▶ TASK TO CARRY OUT
Each line from the beginning of the data below through the line containing "Pick the yellow" should be repeated exactly, please.

▶ PROVIDED DATA
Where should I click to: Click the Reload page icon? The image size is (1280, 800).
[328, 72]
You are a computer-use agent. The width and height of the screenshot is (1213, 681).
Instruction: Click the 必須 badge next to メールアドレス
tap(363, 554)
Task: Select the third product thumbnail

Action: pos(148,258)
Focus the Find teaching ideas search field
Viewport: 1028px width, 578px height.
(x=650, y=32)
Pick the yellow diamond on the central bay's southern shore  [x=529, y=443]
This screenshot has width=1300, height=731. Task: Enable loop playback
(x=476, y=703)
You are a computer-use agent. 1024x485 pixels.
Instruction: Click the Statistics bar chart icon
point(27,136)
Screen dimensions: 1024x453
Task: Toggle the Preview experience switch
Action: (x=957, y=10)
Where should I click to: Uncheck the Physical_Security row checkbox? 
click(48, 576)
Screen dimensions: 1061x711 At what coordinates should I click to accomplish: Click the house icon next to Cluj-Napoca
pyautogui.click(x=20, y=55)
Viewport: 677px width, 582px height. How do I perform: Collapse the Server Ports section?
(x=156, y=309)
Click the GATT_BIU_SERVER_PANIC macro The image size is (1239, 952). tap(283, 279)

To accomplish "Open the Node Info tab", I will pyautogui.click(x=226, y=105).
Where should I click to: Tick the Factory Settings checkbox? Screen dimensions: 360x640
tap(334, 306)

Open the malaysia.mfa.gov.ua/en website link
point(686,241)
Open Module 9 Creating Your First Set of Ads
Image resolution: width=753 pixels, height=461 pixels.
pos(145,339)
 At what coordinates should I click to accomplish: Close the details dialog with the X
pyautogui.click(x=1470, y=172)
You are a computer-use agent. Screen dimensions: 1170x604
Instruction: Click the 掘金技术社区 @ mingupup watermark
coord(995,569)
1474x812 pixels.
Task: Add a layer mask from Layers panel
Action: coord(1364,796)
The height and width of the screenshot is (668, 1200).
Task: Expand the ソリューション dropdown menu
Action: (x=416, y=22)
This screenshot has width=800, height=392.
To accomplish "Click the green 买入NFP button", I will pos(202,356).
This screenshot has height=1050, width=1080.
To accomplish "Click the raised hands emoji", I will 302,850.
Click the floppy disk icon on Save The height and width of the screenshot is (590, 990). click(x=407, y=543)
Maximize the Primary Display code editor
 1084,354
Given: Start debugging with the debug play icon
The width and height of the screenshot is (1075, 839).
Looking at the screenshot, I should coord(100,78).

▶ ANSWER SPACE
Where should I click to: Click the Reload page icon? The image size is (1280, 800).
[328, 72]
You are a computer-use agent. The width and height of the screenshot is (1213, 681).
Instruction: Click the 必須 badge next to メールアドレス
tap(363, 554)
Task: Select the third product thumbnail

Action: pos(148,258)
Focus the Find teaching ideas search field
Viewport: 1028px width, 578px height.
(x=650, y=32)
Pick the yellow diamond on the central bay's southern shore  [x=529, y=443]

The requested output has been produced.